> TASK DETAILS
Below are entries to examine: work out how many lines contain the word "item", and give only that number.

> RECORDED INFORMATION
------------------------------

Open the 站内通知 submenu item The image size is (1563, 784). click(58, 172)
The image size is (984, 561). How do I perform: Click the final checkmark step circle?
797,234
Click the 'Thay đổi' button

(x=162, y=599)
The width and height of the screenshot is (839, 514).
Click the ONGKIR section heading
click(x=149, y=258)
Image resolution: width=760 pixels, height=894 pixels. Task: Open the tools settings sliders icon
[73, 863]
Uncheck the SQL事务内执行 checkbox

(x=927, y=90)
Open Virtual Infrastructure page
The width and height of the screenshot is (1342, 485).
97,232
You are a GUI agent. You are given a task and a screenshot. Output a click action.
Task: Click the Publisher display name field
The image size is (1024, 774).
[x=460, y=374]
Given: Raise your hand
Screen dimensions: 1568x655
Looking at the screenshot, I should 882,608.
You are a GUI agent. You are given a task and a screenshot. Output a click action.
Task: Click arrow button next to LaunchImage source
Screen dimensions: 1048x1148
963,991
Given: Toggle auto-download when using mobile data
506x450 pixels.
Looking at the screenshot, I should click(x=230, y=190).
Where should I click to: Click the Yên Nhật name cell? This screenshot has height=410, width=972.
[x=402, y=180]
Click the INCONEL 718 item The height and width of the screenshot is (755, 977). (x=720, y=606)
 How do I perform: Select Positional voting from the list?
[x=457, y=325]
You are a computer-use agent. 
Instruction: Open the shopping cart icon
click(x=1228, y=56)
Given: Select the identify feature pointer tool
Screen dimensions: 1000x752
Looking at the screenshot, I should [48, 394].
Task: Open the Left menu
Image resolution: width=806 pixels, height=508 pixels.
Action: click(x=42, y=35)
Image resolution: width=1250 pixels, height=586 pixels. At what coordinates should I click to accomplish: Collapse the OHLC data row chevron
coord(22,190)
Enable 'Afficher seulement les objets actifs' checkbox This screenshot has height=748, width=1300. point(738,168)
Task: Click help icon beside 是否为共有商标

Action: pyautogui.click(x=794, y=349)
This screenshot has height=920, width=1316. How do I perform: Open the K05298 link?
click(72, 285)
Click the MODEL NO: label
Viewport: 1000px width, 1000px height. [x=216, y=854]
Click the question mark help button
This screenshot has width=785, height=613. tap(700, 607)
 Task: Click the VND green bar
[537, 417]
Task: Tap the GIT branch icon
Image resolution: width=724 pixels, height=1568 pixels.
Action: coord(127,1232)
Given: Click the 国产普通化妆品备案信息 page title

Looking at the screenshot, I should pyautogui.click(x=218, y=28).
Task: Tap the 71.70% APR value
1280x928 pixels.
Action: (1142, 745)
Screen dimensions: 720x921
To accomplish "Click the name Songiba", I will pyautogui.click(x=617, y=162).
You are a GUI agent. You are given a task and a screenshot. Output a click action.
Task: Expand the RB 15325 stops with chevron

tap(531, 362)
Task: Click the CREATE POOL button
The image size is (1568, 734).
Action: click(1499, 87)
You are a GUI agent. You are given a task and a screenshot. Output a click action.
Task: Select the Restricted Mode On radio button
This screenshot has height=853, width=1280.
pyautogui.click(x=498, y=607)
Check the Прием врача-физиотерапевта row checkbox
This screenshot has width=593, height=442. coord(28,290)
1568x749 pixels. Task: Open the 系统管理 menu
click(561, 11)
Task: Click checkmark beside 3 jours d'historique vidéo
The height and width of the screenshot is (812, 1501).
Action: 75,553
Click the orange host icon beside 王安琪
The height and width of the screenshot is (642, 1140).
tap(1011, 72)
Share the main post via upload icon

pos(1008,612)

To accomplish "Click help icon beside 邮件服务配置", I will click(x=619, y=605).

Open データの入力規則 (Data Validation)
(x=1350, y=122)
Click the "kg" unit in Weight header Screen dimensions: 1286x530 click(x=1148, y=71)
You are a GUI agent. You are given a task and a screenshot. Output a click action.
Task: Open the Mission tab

------------------------------

> RESPONSE
2